DESCRIPTION OF THE DRAWINGS
Various example embodiments may be more completely understood in consideration of the following detailed description in connection with the accompanying drawings, in which:
FIG. 1 is an raised side view of a video-conferencing system, consistent with various embodiments of the present disclosure;
FIG. 2 is a top view of the video-conferencing system of FIG. 1, consistent with various embodiments of the present disclosure;
FIG. 3 is a front view of the video-conferencing system of FIG. 1 while in use, consistent with various embodiments of the present disclosure;
FIG. 4 is a front view of a video-conferencing screen, consistent with various embodiments of the present disclosure;
FIG. 5 illustrates four remote users participating in a video conference, consistent with various embodiments of the present disclosure;
FIG. 6A illustrates an example top view of a virtual meeting environment of the video conference of FIG. 5, where each user is assigned a respective position within the environment, consistent with various embodiments of the present disclosure;
FIG. 6B illustrates an example top view of the possible setup for a virtual meeting of the video conference of FIG. 5, where each user is using a separate video-conferencing system, consistent with various embodiments of the present disclosure;
FIG. 7A is a top view of a video-conferencing system illustrating section and position markers that delineate a viewable area of a first participant in the video-conferencing system to a second participant, consistent with various embodiments of the present disclosure;
FIG. 7B is a top view of a video-conferencing system illustrating section and position markers that delineate a viewable area of the first participant in the video-conferencing system to a third participant, consistent with various embodiments of the present disclosure;
FIG. 7C is a top view of a video-conferencing system illustrating section and position markers that delineate a viewable area of the first participant in the video-conferencing system to a fourth participant, consistent with various embodiments of the present disclosure; and
FIGS. 8A-8D illustrate the generated display for each user participating in a video conference, where each of the respective generated displays include a composite representation of the other remote users participating in the video conference based upon the respective positions of each user within the virtual meeting environment (see, e.g., FIG. 6A), consistent with various embodiments of the present disclosure.

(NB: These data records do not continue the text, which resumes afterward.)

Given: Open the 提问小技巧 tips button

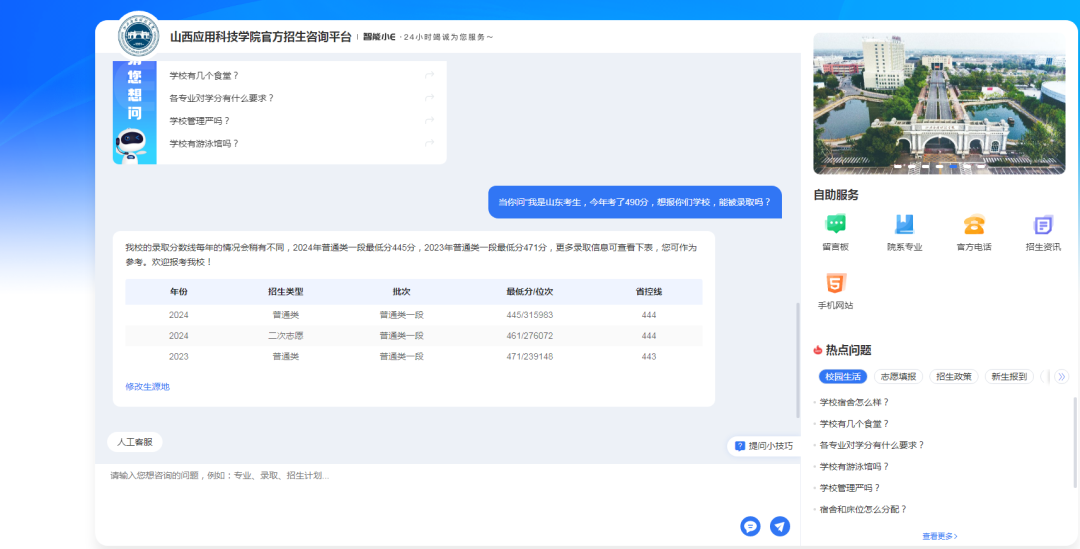Looking at the screenshot, I should click(764, 446).
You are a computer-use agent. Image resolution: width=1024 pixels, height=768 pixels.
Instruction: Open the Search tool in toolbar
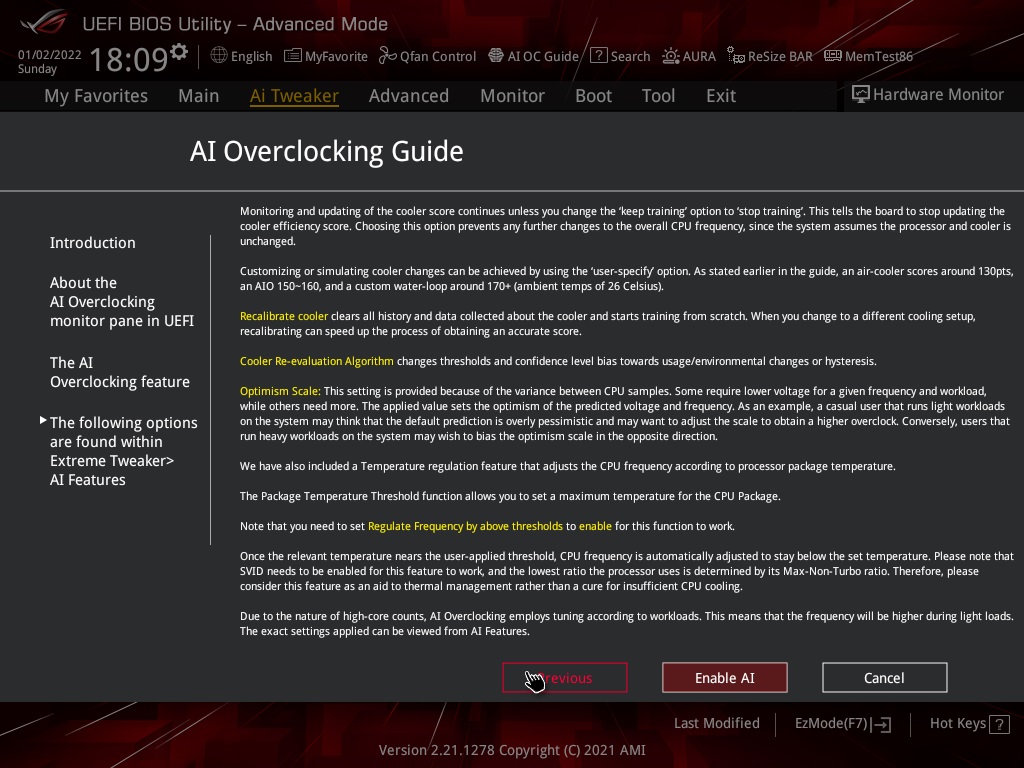[x=620, y=56]
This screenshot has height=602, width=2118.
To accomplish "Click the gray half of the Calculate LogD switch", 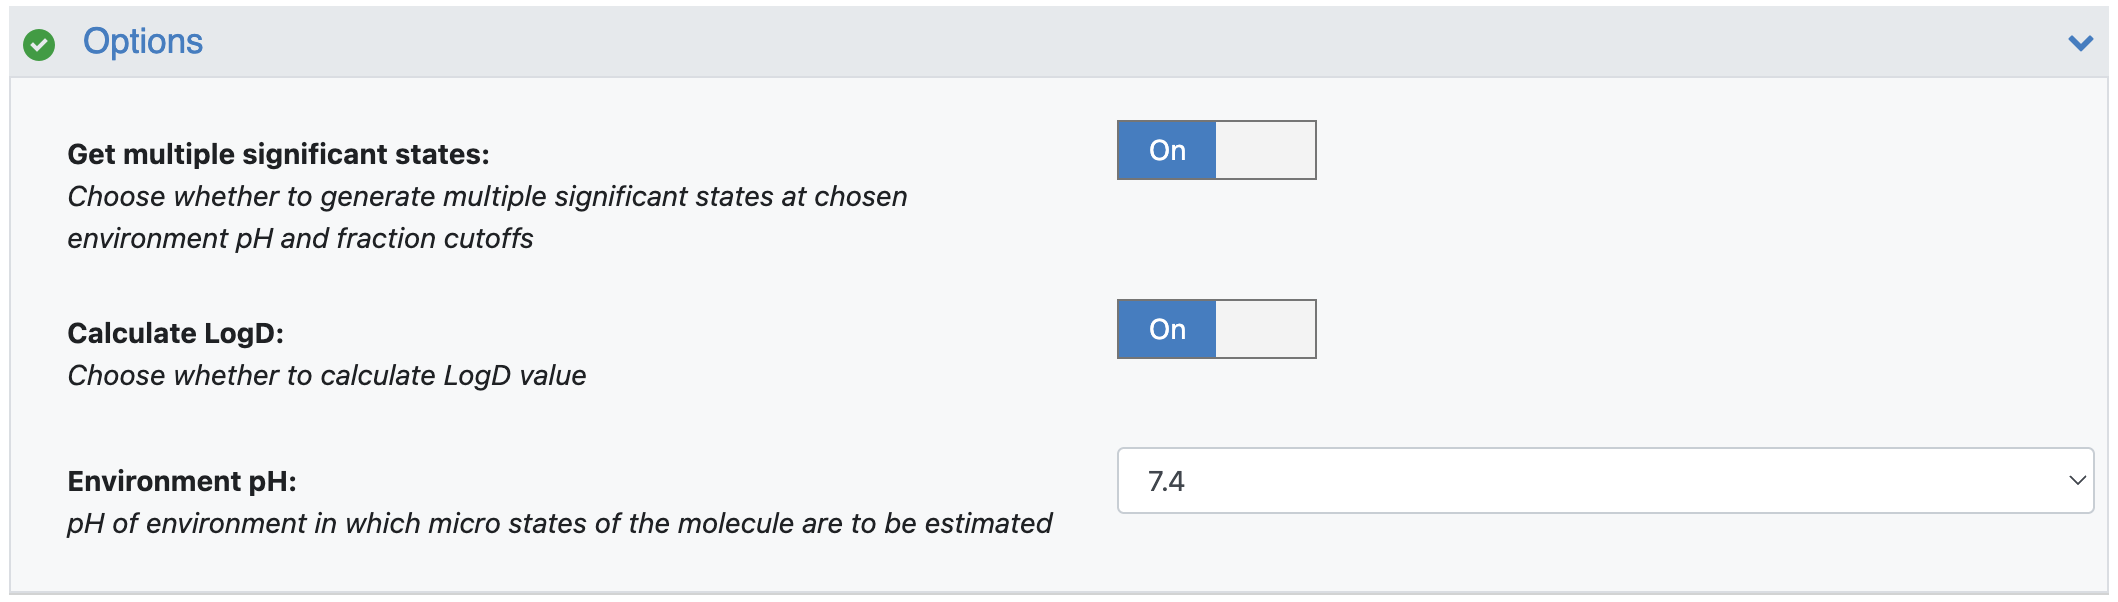I will tap(1265, 329).
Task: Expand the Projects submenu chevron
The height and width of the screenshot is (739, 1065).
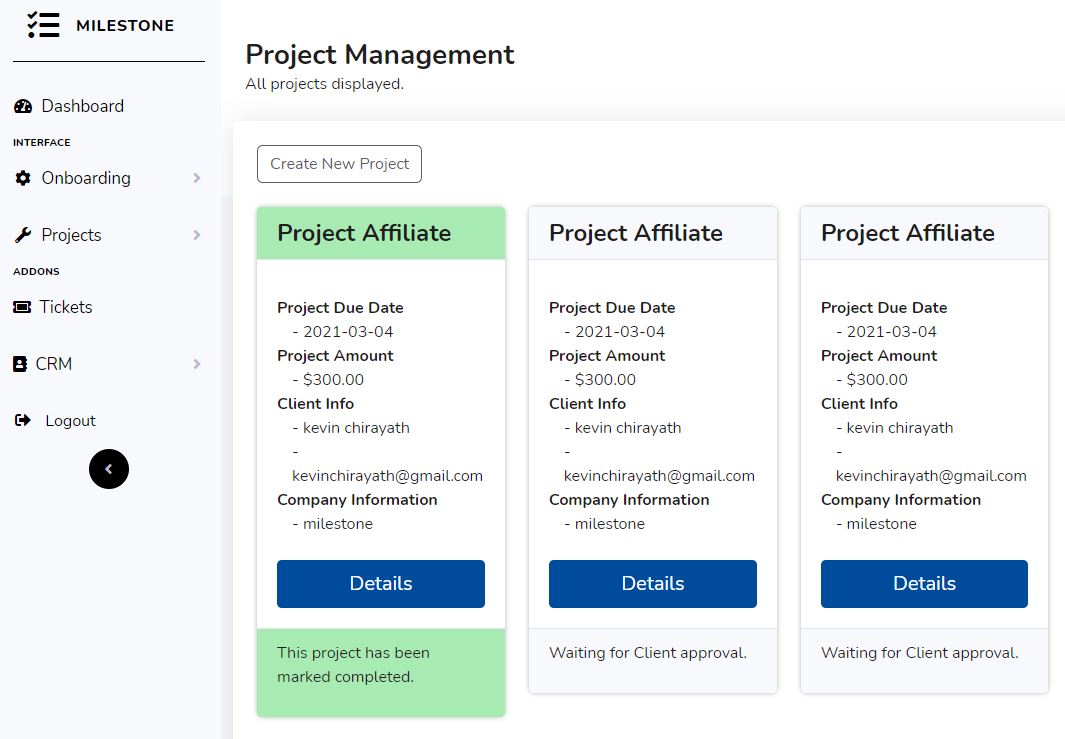Action: [x=197, y=235]
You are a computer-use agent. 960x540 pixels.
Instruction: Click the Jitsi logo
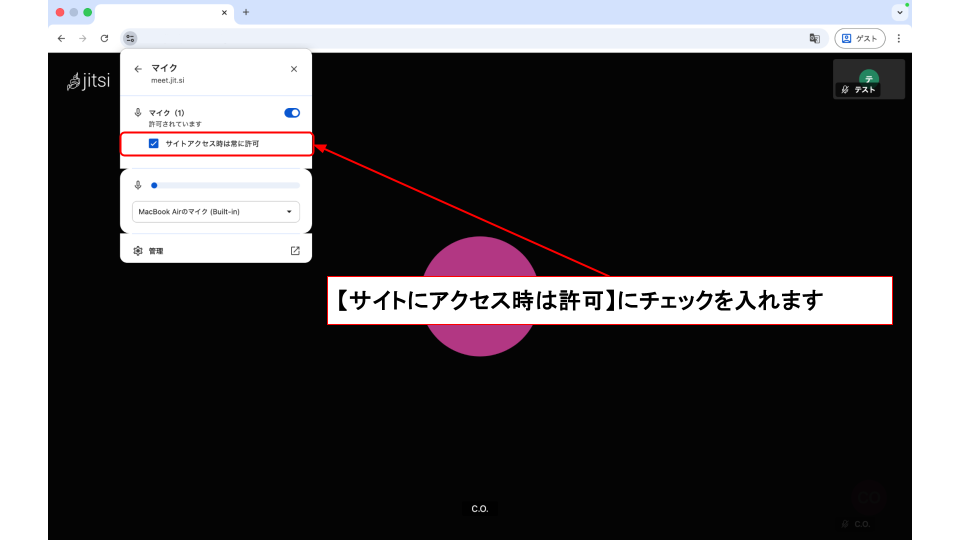click(x=88, y=81)
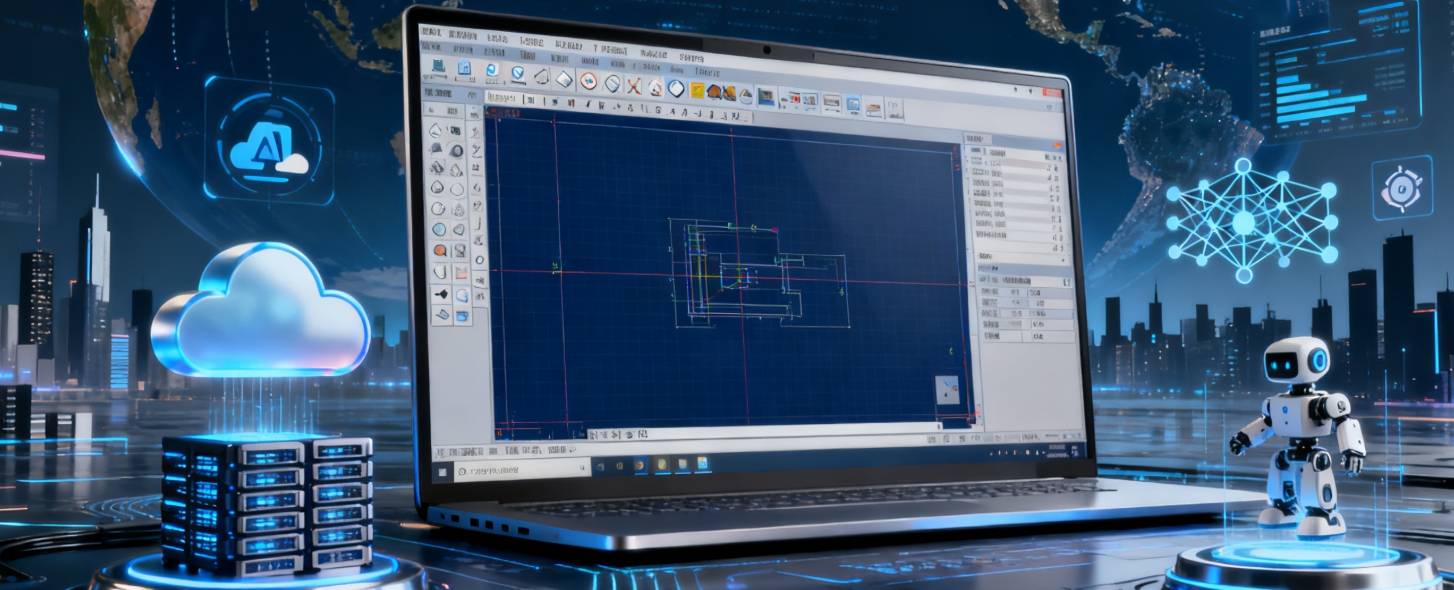Select the computer monitor icon at toolbar start

(437, 67)
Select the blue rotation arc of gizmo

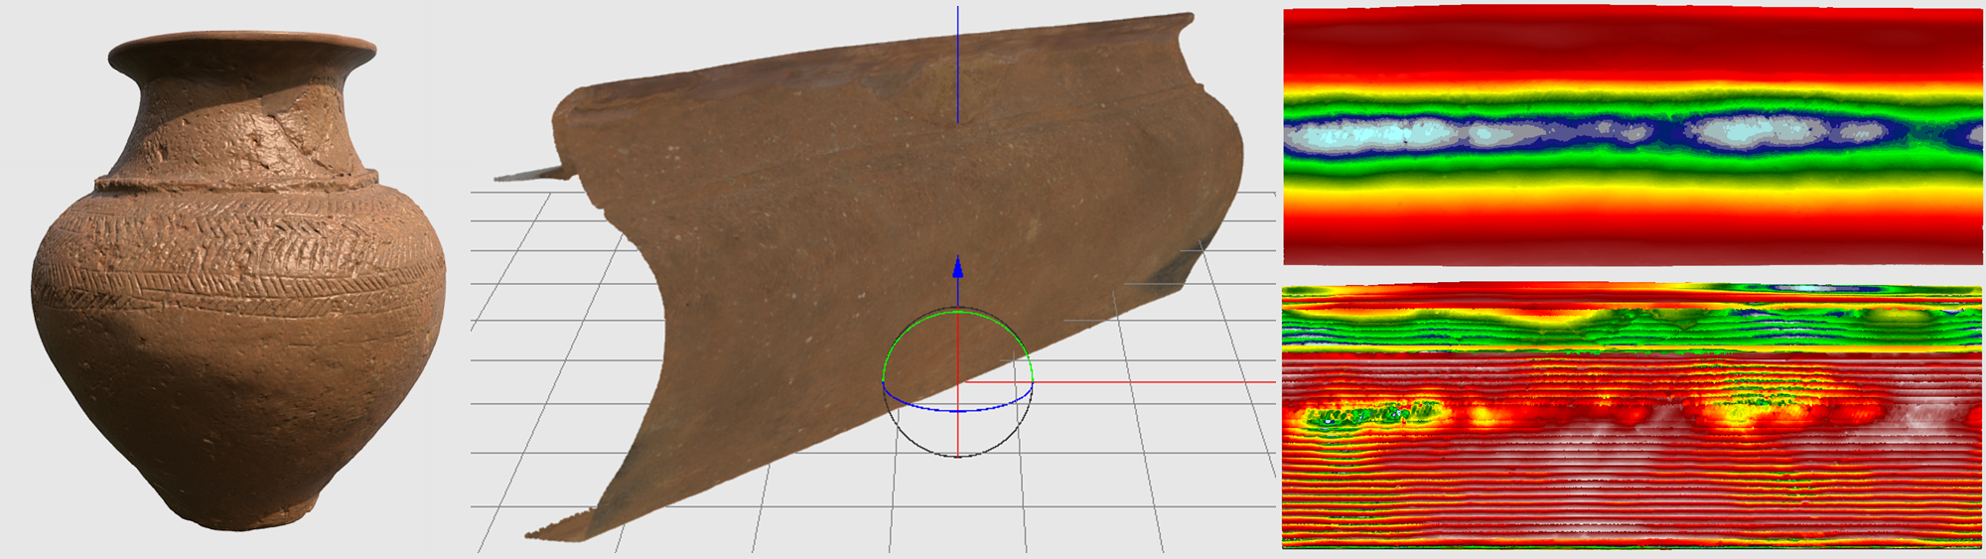coord(958,410)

While various embodiments discussed herein are amenable to modifications and alternative forms, aspects thereof have been shown by way of example in the drawings and will be described in detail. It should be understood, however, that the intention is not to limit the invention to the particular embodiments described. On the contrary, the intention is to cover all modifications, equivalents, and alternatives falling within the scope of the disclosure including aspects defined in the claims. In addition, the term “example” as used throughout this application is only by way of illustration, and not limitation.
DETAILED DESCRIPTION OF THE EMBODIMENTS
Various embodiments of the present disclosure are directed to video-conferencing systems and apparatus enabling a realistic analog to an in-person meeting environment, and methods of communication using the video conferencing system and apparatus.
FIG. 1 is an isometric side view of a video-conferencing system 100 within a workspace 120 and FIG. 2 is a top view of the video-conferencing system 100. The system 100 includes a display 102, also referred to herein as a screen. As shown in FIGS. 1 and 2, screen 102 is a curved screen, and may be semi-circular in some embodiments. In the present embodiment, screen 102 extends approximately 180 degrees about a meeting participant 10. By largely encompassing the participant's field of vision with the screen 102, the resulting video-conferencing experience is greatly enhanced. In some embodiments, the screen 102 may extend less than, or more than, 180 degrees; for example, the screen may extend in a semi-circle between 120 and 240 degrees about the meeting participant.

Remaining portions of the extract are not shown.